Show each line of the listing in which the word "computer" occurs.

───

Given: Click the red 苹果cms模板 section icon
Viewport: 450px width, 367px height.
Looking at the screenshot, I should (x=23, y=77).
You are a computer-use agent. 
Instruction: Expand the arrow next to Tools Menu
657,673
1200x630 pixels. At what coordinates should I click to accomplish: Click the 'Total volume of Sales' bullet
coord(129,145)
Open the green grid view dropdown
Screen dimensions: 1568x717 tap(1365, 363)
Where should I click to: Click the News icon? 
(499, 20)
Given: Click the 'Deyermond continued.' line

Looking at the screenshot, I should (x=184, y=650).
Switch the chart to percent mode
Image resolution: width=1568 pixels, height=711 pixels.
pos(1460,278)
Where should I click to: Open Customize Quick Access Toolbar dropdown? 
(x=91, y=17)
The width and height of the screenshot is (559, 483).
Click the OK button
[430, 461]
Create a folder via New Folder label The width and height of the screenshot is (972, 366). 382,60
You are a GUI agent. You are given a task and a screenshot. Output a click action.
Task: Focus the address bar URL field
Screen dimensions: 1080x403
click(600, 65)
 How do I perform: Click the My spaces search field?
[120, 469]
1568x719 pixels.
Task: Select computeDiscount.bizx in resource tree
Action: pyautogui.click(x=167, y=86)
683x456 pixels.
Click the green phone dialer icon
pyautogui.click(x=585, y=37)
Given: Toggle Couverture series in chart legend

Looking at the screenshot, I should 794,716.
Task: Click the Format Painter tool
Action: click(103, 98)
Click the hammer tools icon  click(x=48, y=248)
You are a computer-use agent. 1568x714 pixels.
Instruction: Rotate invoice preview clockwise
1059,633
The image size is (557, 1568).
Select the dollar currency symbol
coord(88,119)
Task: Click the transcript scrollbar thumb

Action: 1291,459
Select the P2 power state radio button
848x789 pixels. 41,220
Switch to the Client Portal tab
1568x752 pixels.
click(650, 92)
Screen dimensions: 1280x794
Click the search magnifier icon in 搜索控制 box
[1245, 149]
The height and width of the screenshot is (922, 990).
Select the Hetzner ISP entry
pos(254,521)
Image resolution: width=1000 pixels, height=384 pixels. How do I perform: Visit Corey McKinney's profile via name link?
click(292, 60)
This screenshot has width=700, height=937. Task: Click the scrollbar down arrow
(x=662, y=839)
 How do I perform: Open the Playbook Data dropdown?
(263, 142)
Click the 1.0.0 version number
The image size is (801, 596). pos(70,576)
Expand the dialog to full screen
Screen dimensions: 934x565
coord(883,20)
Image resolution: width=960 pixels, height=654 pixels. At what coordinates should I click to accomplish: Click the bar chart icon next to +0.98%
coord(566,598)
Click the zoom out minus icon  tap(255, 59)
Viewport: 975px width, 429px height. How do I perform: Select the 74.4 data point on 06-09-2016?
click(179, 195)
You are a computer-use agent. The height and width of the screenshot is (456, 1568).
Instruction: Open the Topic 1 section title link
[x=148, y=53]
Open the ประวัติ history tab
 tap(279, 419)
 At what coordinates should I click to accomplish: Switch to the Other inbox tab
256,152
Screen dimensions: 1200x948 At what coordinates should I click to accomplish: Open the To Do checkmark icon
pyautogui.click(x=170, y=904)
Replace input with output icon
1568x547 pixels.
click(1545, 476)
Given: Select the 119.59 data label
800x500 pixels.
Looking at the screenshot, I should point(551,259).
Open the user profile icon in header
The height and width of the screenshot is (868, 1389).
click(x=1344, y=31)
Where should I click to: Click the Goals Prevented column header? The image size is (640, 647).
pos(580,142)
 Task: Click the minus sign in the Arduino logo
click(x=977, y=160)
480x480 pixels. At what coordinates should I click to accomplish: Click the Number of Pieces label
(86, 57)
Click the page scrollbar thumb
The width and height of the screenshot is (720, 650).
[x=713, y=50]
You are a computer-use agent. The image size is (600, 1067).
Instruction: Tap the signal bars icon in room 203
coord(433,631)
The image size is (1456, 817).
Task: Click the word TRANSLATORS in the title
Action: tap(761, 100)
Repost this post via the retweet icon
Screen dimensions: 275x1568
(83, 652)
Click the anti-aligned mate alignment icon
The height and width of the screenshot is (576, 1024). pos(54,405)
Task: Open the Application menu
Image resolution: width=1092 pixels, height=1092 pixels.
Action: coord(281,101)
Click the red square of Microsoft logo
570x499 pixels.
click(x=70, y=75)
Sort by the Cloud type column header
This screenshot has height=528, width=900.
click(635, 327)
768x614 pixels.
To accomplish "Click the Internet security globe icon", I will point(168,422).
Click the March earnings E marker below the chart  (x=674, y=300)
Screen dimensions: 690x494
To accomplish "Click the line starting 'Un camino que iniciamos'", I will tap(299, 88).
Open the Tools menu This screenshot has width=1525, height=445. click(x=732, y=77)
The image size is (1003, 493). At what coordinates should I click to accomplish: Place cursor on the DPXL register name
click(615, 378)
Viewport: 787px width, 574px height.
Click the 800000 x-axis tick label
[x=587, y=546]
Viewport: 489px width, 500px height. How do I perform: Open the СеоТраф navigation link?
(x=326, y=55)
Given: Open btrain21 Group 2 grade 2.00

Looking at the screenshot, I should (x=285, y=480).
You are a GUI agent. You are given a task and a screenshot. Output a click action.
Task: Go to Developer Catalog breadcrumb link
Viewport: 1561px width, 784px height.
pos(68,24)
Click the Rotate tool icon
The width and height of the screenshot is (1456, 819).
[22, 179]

───

Exercise response ::
You are a computer-use agent. 
You are a computer-use agent. 1568x714 pixels.
You are a computer-use agent. The height and width of the screenshot is (456, 1568).
You are a computer-use agent. The image size is (600, 1067).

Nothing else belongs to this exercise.